Preferably the host facility comprises a processing mechanism to separate the constituent parts of the produced well fluid. More preferably the processing mechanism removes light end liquid hydrocarbons from the produced well fluid or mixture of produced well fluid and carrier fluid.

Even more preferably the light end liquid hydrocarbons removed from the produced well fluid or mixture of produced well fluid and carrier fluid are re-injected into the produced fluids at or proximate to the first point typically in order to allow a portion of the gaseous component of well fluid produced to change to the liquid phase and proceed to the second point such as the host facility.

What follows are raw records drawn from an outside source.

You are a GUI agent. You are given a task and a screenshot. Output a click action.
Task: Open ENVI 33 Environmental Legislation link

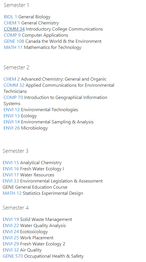[11, 181]
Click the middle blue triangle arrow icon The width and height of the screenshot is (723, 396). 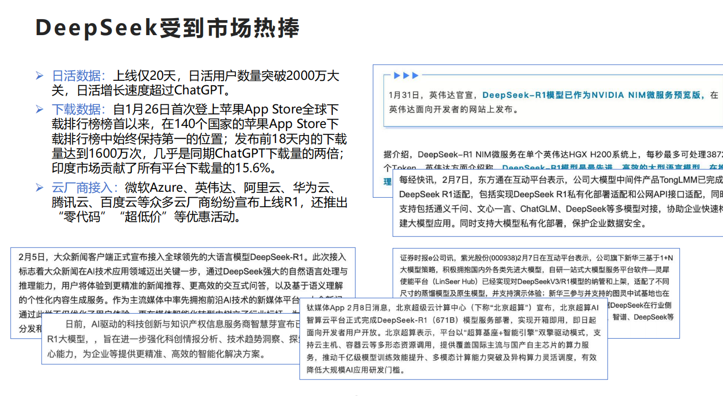(406, 75)
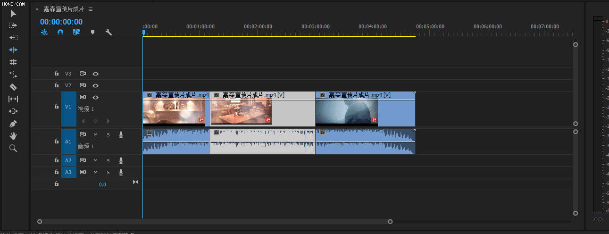The height and width of the screenshot is (234, 609).
Task: Mute the A1 audio track
Action: 95,135
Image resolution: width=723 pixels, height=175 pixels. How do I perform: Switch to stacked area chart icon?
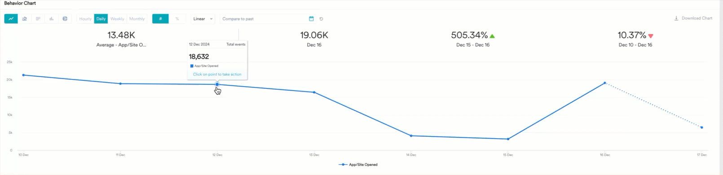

According to a further aspect of the present invention, there is provided a method comprising the steps of: (a) producing fluid comprising liquid hydrocarbons from at least one well; (b) moving said liquid hydrocarbons from the at least one well to a host facility, (c) optionally separating the liquid hydrocarbons from other fluids produced by the at least one well; (d) moving the liquid hydrocarbons from the host facility to the proximity of a wellhead of at least one second well; (e) allowing a portion of gases produced from the at least one second well to be absorbed by said liquid hydrocarbons; (f) moving the liquid hydrocarbons and absorbed gases to the host facility.

The at least one well and the at least one second well can be the same well.

The liquid hydrocarbons may comprise C3-C6 hydrocarbons, such as C5 hydrocarbons.

The present invention also provides a method of recycling a portion of produced well fluid back to a production wellhead in order to change a portion of further produced well fluid from a gaseous to a liquid phase.

Preferably the recycled well fluid comprises light end liquid hydrocarbons, particularly C3-C6 hydrocarbons, such as propane, butane, pentane or hexane.

Wax, scale and corrosion inhibitors may be added to the produced well fluid re-injected at the production wellhead.

Typically the light end liquid hydrocarbons are re- injected after processing at the host facility.

The method is typically used in deep-water systems.

According to a further aspect of the invention, there is provided an apparatus for recovering production fluids from a well, the apparatus comprising: a production flowline adapted to transfer produced well fluid, the production flowline in use extending from the proximity of at least one wellhead to a host facility, and an injection flowline adapted to transfer a carrier fluid, the injection flowline in use extending from the host facility to the proximity of at least one wellhead.

According to a further aspect of the present invention there is provided an assembly for recovering production fluids from a well, the assembly comprising a production flowline extending from an area proximate to at least one wellhead to a storage or production facility, and an injection flowline extending from the storage or production facility back to the at least one wellhead.

Preferably the apparatus and/or assembly according to the further aspects of the invention is/are used to perform the method according to any earlier aspect of the invention. Preferably the storage or production facility includes a processing facility to separate the produced fluids.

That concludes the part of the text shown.